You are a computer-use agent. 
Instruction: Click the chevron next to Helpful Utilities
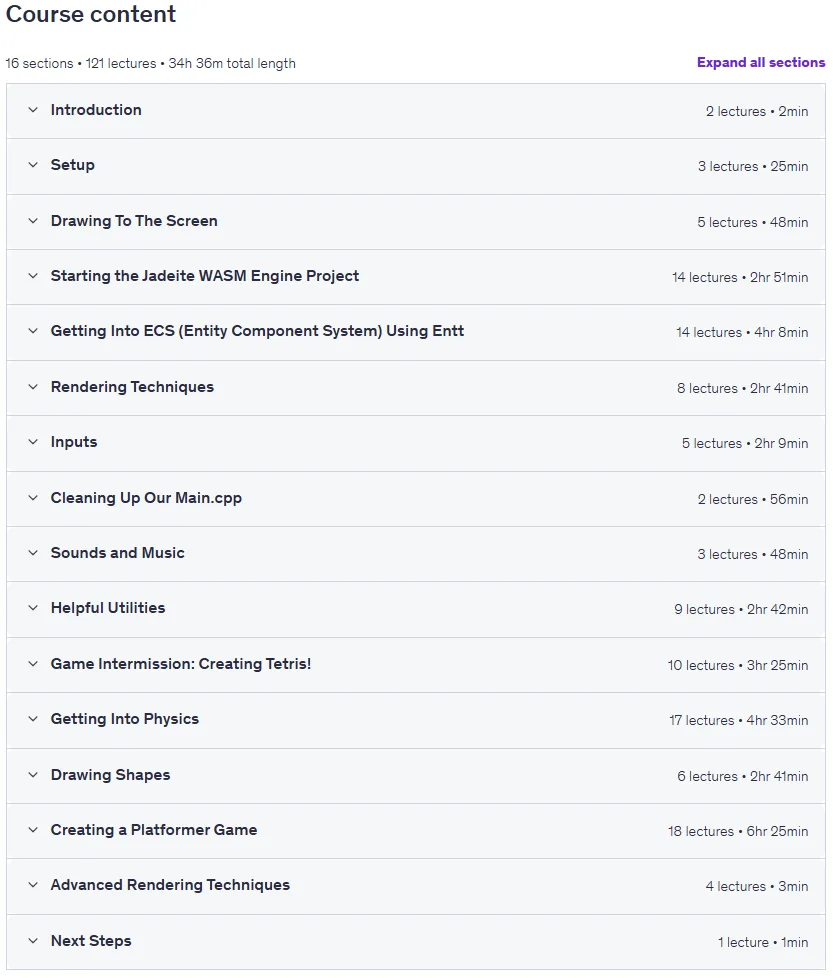point(33,608)
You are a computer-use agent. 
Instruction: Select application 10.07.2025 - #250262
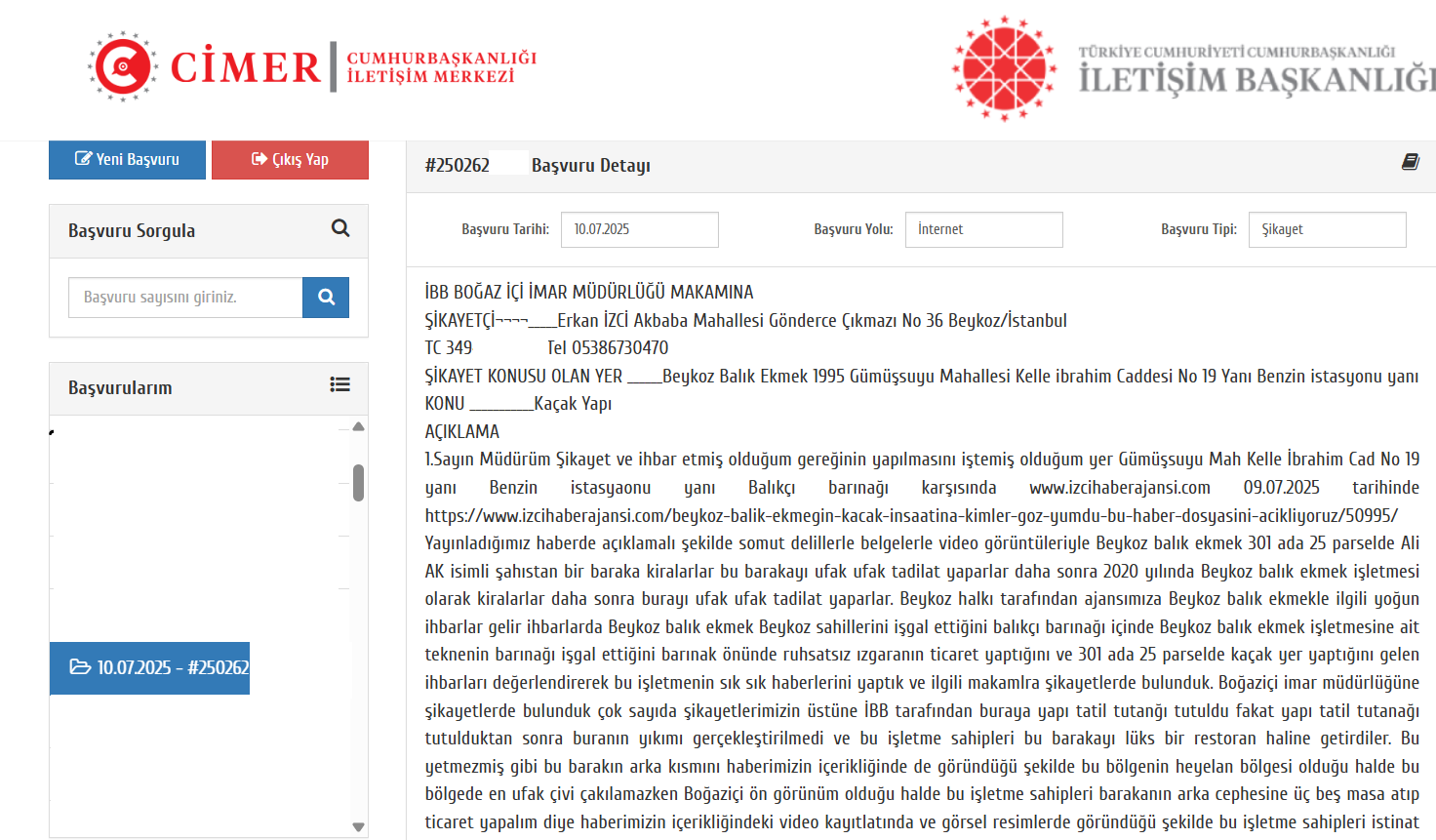click(150, 668)
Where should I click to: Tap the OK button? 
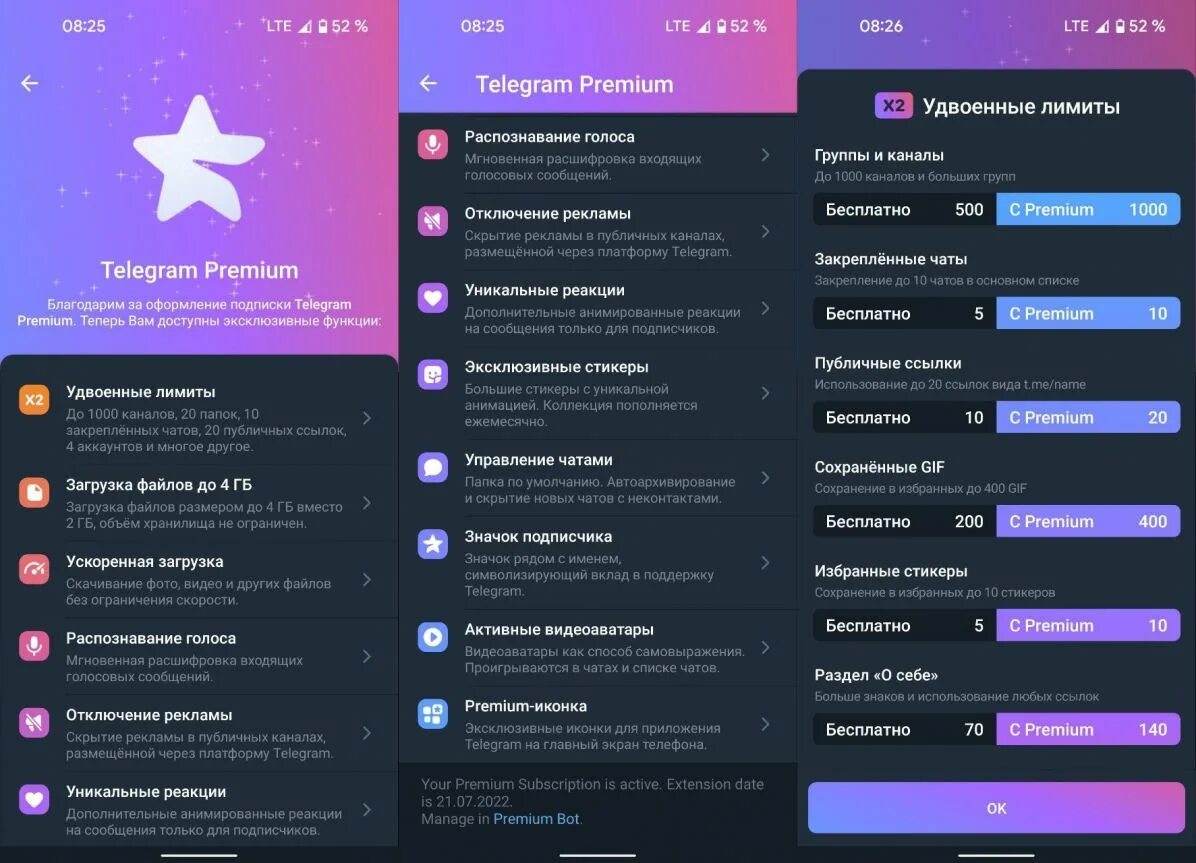point(996,808)
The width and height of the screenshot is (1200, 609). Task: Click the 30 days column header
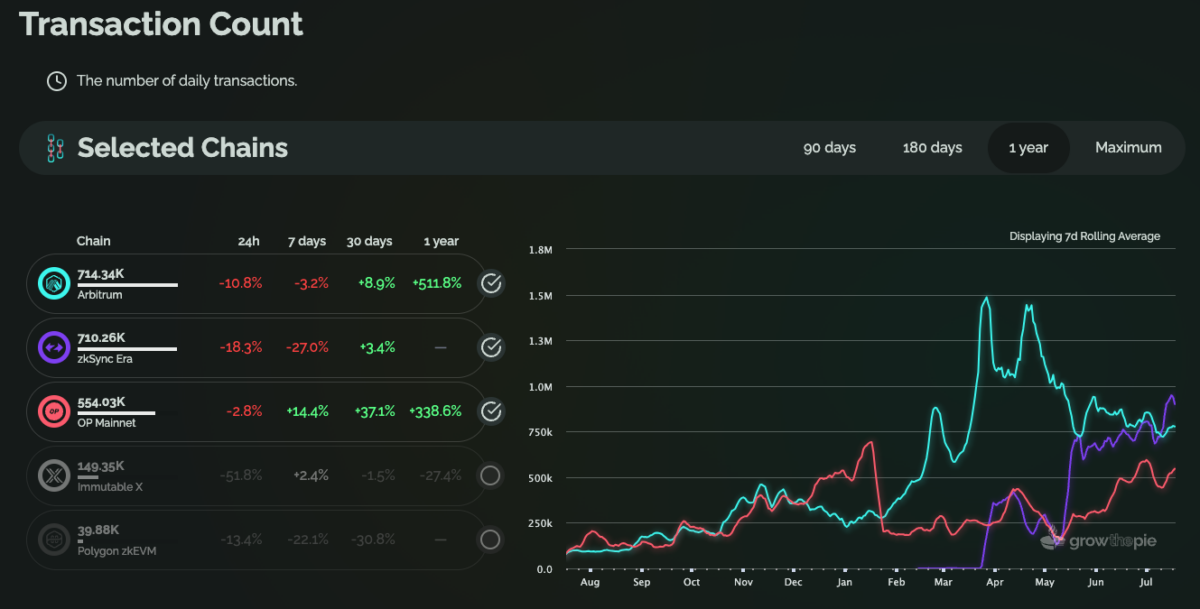[371, 241]
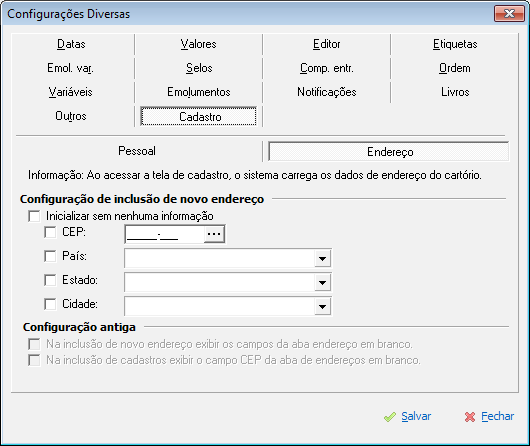Viewport: 530px width, 446px height.
Task: Check the País option box
Action: tap(50, 256)
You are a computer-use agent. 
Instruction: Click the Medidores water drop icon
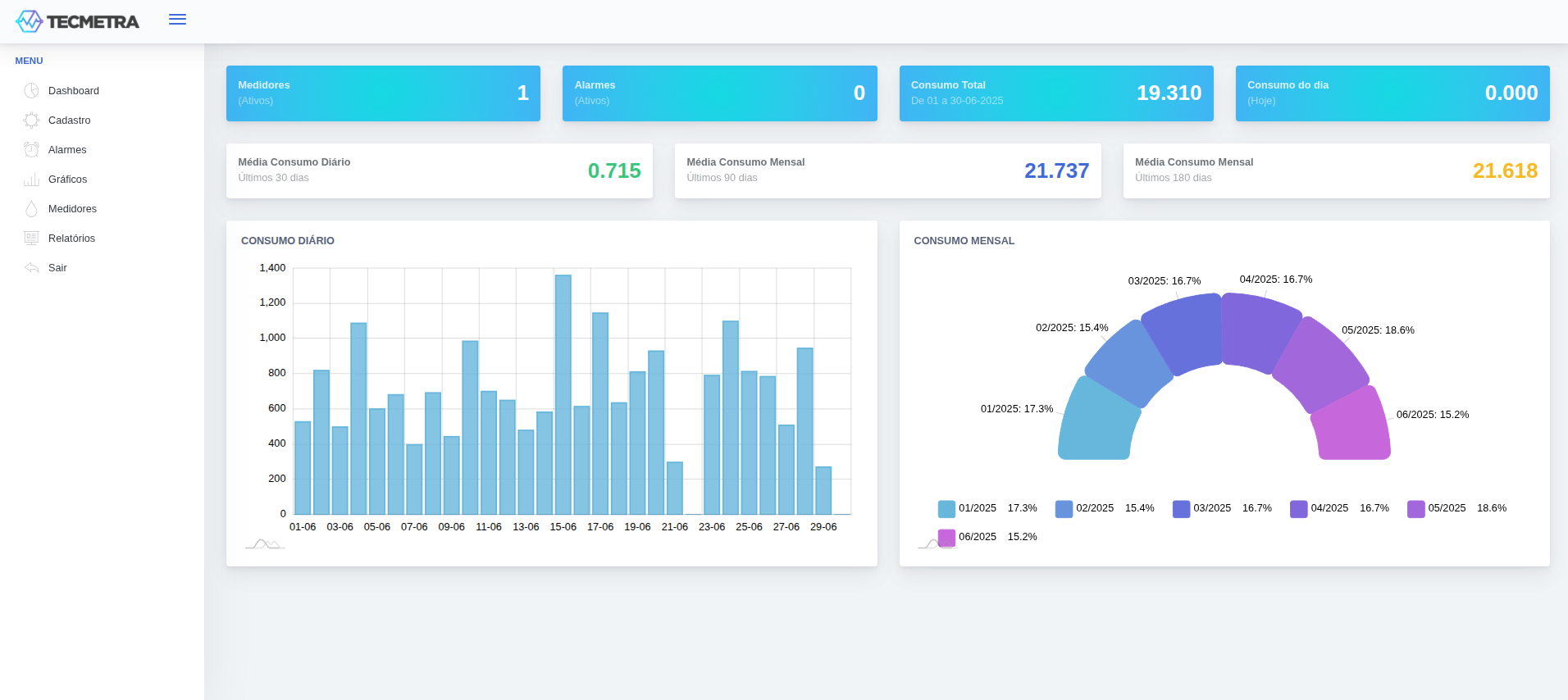click(x=31, y=209)
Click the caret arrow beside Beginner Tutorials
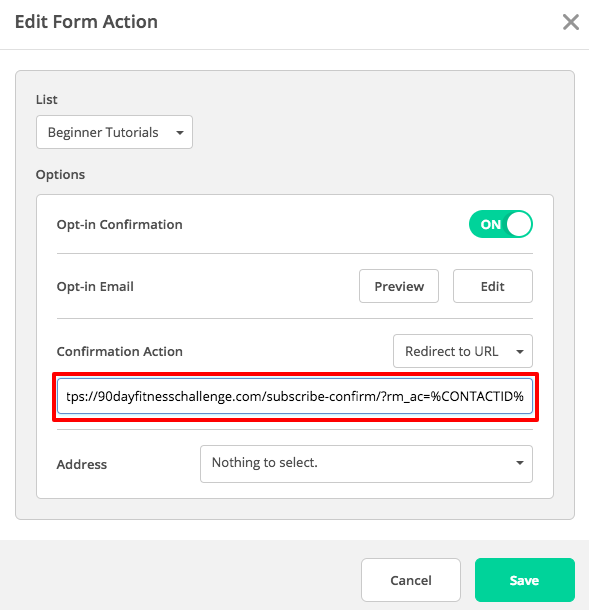This screenshot has width=589, height=610. coord(180,133)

....................

• **WHAT TO PRODUCE**: Only the text of the entries above is to be given again, exactly, with the pictures left out.

• **ANSWER TO THIS TASK**:
You are a computer-use agent. 
Instruction: Click the chevron next to Helpful Utilities
point(33,608)
You are a computer-use agent. 
Instruction: Select application 10.07.2025 - #250262
click(150, 668)
Where should I click to: Tap the OK button? 
point(996,808)
The width and height of the screenshot is (1200, 609). Task: Click the 30 days column header
[371, 241]
Viewport: 530px width, 446px height.
Task: Check the País option box
Action: tap(50, 256)
You are a computer-use agent. 
Instruction: Click the Medidores water drop icon
click(x=31, y=209)
Click the caret arrow beside Beginner Tutorials
This screenshot has width=589, height=610. coord(180,133)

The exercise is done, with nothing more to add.